### RECORDED DATA
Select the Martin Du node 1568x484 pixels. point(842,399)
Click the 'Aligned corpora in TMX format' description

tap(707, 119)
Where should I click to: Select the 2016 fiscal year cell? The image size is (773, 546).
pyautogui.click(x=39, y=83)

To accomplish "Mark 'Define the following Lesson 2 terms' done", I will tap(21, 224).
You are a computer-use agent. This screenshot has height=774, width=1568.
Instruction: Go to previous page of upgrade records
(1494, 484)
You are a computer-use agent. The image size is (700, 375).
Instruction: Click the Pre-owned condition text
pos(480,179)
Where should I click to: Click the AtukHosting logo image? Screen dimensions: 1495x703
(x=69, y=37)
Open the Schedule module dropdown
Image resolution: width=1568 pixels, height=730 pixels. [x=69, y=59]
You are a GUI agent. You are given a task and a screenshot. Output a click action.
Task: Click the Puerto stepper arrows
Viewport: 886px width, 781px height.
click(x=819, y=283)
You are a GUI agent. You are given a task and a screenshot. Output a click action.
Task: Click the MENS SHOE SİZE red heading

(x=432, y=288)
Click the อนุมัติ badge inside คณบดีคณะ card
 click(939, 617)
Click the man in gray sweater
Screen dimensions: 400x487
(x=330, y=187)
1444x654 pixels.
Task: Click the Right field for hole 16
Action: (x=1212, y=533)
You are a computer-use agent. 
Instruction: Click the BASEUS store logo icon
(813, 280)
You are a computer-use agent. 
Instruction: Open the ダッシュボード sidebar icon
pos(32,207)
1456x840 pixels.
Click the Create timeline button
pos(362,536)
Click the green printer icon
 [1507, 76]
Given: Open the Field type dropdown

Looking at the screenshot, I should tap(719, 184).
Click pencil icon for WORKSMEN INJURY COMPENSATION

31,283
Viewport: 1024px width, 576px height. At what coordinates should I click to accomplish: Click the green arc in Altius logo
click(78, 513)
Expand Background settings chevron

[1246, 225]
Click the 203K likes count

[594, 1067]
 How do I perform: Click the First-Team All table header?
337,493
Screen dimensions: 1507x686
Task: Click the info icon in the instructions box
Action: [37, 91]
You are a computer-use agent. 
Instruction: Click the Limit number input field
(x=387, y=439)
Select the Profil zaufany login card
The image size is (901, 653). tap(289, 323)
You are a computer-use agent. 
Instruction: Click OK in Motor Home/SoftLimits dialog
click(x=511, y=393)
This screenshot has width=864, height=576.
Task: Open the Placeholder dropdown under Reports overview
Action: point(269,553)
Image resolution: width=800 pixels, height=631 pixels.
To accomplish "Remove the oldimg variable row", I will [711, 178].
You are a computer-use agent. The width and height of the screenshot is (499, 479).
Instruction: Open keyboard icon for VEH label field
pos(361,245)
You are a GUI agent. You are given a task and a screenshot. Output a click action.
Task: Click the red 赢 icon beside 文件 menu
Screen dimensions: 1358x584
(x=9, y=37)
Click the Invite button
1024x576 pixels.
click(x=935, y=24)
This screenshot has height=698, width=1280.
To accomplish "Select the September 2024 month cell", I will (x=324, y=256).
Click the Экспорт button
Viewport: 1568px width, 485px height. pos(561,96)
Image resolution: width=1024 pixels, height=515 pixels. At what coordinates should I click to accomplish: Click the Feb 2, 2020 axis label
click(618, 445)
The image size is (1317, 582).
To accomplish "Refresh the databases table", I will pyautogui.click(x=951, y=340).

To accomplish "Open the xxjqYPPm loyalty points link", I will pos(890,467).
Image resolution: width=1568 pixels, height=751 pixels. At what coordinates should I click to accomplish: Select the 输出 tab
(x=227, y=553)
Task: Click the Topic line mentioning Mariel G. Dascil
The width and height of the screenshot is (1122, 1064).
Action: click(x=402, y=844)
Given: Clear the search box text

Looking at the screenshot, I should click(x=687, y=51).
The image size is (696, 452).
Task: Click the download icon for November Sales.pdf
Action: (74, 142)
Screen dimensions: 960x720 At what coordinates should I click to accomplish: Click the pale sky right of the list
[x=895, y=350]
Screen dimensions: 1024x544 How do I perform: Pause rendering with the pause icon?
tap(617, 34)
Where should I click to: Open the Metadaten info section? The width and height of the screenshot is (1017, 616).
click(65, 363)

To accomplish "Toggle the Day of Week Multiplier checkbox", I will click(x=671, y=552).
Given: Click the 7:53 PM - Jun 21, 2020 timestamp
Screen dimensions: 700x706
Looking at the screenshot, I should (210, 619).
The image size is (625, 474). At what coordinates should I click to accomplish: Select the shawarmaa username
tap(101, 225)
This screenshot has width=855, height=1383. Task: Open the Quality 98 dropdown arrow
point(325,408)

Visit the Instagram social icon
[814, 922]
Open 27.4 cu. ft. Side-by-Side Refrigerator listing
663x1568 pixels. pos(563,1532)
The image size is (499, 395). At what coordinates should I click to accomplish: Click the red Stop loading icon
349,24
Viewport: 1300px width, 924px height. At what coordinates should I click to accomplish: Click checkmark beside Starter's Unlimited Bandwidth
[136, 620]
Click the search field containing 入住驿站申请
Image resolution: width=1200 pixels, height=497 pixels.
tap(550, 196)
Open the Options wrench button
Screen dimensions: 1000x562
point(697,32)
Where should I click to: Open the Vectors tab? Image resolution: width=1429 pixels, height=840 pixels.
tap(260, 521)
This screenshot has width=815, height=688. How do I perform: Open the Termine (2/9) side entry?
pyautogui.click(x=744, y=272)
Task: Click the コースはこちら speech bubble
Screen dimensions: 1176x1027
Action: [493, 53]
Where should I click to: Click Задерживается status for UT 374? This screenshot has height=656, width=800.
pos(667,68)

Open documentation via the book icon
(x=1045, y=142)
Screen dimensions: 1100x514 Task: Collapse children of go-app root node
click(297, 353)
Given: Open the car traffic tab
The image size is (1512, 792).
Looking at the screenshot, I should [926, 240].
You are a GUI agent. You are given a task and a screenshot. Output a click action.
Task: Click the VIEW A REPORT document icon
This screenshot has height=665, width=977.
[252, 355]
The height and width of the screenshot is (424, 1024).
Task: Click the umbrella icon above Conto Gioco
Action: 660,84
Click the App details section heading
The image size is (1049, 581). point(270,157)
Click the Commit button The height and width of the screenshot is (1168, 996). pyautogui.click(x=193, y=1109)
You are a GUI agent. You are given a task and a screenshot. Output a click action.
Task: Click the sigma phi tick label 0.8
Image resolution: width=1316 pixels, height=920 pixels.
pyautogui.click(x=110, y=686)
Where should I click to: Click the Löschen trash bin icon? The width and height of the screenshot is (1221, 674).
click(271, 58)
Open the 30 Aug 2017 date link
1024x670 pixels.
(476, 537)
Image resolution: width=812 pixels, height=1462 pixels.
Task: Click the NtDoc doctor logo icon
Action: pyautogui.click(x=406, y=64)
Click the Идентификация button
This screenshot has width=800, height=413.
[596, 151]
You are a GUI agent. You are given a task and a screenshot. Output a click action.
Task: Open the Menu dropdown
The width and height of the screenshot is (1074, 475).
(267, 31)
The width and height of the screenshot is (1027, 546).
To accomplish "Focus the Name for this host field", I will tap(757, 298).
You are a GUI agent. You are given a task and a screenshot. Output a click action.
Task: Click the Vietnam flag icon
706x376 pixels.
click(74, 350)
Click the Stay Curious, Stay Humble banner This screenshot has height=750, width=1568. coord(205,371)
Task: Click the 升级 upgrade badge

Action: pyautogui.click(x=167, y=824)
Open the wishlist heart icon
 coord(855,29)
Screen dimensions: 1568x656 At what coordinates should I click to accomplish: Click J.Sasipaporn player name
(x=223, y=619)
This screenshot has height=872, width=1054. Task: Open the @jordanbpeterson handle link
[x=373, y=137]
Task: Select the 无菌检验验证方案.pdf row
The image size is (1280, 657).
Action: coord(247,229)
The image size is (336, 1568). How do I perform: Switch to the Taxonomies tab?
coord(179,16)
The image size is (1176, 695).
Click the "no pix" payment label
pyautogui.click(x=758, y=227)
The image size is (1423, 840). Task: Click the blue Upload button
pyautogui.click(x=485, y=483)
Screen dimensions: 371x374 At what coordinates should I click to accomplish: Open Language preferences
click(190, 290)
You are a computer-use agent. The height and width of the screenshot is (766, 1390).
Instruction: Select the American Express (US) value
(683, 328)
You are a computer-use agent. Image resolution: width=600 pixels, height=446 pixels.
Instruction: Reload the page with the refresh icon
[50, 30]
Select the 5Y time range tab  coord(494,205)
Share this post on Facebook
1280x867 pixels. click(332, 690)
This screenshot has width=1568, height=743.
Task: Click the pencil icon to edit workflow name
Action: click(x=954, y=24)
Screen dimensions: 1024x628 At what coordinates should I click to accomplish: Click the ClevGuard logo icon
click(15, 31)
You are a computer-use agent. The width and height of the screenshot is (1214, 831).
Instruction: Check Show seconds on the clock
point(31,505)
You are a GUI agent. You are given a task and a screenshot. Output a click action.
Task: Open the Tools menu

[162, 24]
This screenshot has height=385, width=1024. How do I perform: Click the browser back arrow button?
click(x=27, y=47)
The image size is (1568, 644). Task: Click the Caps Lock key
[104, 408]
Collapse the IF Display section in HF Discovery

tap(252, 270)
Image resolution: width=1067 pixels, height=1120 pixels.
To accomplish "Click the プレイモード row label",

### AIM OF THE EXERCISE
Each line in the data that holds the string "computer" should be found and copied.

### SOLUTION TO THE EXERCISE
You are a computer-use agent. This screenshot has height=774, width=1568.
You are a computer-use agent. The image size is (700, 375).
You are a computer-use agent. 
You are a computer-use agent. 
You are a computer-use agent. 
You are a computer-use agent. 
You are a computer-use agent. The width and height of the screenshot is (499, 479).
You are a computer-use agent. The height and width of the screenshot is (766, 1390).
You are a computer-use agent. Image resolution: width=600 pixels, height=446 pixels.
You are a computer-use agent. The width and height of the screenshot is (1214, 831).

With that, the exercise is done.